Network setup for Cambridge's new DNS servers

2015-01-07 - Progress - Tony Finch

The SCCS-to-git project that I wrote about previously was the prelude to setting up new DNS servers with an entirely overhauled infrastructure.

Old and new hardware

The current setup which I am replacing uses Solaris Zones (like FreeBSD Jails or Linux Containers) to host the various name server instances on three physical boxes. The new setup will use Ubuntu virtual machines on our shared VM service (should I call it a "private cloud"?) for the authoritative servers.

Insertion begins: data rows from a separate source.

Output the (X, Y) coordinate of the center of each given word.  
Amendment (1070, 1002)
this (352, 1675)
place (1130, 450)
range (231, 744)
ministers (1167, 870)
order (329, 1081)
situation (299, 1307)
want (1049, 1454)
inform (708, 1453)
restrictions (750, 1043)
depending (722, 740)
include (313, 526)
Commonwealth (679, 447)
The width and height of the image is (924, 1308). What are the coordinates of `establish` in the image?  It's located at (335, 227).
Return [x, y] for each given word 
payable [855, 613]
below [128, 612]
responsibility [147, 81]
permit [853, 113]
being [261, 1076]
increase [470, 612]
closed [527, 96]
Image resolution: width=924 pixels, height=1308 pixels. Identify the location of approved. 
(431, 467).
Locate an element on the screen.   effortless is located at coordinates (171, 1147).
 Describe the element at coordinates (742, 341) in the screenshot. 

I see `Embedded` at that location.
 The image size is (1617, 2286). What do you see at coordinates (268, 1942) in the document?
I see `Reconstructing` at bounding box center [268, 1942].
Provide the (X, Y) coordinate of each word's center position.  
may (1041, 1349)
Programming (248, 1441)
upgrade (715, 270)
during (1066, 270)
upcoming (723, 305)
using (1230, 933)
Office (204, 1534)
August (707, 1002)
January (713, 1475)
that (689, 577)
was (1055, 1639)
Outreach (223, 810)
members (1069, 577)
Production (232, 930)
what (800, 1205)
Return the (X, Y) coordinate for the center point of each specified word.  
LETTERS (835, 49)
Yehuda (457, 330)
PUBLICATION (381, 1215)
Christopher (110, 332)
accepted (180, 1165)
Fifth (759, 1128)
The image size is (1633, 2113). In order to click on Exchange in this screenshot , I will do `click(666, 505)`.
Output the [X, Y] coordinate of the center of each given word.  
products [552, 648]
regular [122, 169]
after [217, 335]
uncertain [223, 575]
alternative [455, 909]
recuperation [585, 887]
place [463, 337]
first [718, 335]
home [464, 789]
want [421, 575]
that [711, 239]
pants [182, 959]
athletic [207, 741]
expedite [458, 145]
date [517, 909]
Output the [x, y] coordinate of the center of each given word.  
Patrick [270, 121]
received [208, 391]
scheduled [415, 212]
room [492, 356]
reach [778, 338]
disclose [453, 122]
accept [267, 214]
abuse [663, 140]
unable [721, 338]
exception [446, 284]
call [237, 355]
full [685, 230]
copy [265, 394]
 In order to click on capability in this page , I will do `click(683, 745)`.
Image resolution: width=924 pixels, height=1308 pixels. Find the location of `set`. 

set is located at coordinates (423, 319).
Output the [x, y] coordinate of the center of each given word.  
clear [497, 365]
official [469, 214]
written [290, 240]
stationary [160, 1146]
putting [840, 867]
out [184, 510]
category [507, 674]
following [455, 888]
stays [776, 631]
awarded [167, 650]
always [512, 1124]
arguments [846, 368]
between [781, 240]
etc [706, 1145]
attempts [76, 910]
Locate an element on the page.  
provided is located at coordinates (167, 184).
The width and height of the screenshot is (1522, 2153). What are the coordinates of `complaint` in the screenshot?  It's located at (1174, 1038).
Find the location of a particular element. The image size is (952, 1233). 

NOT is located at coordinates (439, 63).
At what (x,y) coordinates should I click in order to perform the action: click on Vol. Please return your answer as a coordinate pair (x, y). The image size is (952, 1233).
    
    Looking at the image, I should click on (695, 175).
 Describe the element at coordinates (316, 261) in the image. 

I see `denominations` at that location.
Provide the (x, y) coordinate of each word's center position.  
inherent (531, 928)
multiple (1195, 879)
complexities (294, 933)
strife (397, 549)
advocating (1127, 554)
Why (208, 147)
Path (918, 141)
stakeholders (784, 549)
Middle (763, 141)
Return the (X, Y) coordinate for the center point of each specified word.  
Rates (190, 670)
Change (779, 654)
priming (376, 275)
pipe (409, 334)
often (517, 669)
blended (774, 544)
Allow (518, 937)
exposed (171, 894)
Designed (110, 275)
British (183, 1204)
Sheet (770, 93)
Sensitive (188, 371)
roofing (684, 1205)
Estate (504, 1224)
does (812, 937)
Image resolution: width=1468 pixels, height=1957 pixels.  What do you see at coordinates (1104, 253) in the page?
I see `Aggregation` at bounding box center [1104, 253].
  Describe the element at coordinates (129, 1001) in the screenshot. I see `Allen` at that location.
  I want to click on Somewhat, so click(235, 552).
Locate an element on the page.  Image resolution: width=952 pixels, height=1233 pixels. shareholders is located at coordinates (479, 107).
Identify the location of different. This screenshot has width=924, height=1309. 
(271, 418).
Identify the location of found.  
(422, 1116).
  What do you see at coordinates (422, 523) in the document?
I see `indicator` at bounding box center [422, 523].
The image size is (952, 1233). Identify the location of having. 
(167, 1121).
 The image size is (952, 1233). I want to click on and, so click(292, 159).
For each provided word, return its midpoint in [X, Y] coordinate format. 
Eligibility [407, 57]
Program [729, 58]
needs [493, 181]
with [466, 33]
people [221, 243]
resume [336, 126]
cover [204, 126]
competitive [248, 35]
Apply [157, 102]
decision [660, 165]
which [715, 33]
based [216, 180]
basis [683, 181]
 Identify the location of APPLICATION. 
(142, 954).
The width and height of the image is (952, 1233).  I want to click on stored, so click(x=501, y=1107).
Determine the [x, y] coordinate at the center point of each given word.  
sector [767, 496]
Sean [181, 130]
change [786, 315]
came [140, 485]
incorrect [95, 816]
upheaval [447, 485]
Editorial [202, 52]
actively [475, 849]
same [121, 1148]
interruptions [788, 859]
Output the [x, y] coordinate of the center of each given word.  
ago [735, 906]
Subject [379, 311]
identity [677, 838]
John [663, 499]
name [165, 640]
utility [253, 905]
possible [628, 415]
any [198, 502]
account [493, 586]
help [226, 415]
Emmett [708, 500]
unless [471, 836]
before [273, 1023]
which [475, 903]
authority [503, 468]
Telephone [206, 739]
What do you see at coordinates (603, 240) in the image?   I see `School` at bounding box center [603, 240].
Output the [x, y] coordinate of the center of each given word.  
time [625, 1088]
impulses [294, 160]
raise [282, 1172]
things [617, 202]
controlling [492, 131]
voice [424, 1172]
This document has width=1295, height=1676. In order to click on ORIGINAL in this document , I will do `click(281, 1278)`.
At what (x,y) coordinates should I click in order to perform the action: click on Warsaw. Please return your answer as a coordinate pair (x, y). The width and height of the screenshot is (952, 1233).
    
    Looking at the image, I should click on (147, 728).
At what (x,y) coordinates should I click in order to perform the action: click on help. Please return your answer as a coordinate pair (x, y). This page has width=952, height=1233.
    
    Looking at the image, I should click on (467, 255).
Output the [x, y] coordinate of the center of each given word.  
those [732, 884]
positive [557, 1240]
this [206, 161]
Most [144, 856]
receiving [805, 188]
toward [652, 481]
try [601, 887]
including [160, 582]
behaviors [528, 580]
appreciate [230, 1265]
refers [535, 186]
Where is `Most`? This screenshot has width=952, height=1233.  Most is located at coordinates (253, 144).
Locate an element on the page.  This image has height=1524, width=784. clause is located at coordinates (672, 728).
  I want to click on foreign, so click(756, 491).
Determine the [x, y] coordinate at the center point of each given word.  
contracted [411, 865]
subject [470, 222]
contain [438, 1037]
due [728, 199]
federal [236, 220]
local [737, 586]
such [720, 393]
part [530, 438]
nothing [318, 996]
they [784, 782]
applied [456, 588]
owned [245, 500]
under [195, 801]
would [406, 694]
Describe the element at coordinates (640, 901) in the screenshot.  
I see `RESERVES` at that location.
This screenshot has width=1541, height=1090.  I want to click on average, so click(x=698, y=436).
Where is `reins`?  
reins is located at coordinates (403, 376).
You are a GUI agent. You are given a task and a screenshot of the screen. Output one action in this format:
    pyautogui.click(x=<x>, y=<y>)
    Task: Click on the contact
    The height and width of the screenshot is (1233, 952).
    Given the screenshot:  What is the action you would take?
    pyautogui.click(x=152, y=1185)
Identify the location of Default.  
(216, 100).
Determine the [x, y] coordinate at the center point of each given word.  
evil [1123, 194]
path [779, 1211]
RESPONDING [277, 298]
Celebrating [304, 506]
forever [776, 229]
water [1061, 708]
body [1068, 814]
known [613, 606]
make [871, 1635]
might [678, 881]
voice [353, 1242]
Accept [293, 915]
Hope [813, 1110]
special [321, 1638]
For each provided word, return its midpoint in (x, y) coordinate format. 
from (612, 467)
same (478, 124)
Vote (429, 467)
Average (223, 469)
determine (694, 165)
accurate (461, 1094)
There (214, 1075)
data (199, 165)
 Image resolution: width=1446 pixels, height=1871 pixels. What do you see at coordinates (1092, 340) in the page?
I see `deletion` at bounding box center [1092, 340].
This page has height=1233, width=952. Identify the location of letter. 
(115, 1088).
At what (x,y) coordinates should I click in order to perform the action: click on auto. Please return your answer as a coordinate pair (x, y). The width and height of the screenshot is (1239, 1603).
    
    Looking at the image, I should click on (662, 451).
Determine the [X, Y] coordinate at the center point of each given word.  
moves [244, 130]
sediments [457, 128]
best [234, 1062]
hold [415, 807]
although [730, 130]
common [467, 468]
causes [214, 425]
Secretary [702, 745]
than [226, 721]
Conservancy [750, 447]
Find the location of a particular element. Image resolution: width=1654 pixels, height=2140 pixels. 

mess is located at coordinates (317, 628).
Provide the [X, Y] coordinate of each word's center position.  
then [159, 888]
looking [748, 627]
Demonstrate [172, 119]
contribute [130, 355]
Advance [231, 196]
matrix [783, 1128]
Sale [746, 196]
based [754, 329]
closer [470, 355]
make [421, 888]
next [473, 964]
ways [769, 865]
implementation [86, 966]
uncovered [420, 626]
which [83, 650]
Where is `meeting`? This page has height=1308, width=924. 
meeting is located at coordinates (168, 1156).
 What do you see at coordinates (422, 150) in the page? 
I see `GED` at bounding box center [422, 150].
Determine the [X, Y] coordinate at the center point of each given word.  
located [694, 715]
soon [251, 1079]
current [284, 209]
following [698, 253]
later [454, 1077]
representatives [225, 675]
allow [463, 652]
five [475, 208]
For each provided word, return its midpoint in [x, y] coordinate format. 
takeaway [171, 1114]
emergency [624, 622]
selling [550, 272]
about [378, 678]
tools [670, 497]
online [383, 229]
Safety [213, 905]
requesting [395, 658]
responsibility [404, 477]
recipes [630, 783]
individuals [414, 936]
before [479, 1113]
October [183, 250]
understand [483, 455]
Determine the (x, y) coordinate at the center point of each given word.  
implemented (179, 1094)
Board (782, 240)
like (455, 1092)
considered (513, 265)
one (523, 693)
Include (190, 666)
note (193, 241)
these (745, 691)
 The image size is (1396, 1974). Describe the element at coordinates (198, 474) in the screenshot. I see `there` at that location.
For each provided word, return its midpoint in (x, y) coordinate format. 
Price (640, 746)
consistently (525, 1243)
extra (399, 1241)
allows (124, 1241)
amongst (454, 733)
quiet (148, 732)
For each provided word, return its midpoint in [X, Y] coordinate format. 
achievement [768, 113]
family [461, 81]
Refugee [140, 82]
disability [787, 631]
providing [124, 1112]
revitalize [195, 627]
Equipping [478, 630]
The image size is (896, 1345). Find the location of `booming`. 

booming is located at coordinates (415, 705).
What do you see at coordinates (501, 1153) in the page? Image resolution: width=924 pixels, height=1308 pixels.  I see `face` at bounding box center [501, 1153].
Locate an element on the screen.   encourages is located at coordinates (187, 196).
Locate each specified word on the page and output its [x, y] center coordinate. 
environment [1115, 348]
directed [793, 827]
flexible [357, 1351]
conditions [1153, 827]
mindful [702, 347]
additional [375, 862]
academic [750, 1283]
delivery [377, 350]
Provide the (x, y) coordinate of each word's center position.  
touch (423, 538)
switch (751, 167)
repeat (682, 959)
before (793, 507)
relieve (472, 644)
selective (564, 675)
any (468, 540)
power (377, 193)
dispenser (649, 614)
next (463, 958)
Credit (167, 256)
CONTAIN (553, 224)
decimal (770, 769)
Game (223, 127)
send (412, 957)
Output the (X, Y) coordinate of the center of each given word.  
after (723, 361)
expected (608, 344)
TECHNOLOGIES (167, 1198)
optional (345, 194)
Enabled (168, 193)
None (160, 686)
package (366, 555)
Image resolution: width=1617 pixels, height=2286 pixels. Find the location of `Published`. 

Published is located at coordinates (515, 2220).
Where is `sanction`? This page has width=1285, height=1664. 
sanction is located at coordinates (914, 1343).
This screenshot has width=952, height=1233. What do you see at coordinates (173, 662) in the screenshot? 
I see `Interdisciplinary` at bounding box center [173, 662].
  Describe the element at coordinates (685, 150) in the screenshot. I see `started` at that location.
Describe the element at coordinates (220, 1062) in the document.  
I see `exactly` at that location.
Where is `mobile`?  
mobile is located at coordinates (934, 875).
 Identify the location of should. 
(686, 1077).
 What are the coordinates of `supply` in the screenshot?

I am making a couple of changes to the authoritative setup: changing to a hidden master, and eliminating differences in which zones are served by each server.

I have obtained dedicated hardware for the recursive servers. Our main concern is that they should be able to boot and work with no dependencies on other services beyond power and networking, because basically all the other services rely on the recursive DNS servers. The machines are Dell R320s, each with one Xeon E5-2420 (6 hyperthreaded cores, 2.2GHz), 32 GB RAM, and a Dell-branded Intel 160GB SSD.

Failover for recursive DNS servers

The most important change to the recursive DNS service will be automatic failover. Whenever I need to loosen my bowels I just contemplate dealing with a failure of one of the current elderly machines, which involves a lengthy and delicate manual playbook described on our wiki...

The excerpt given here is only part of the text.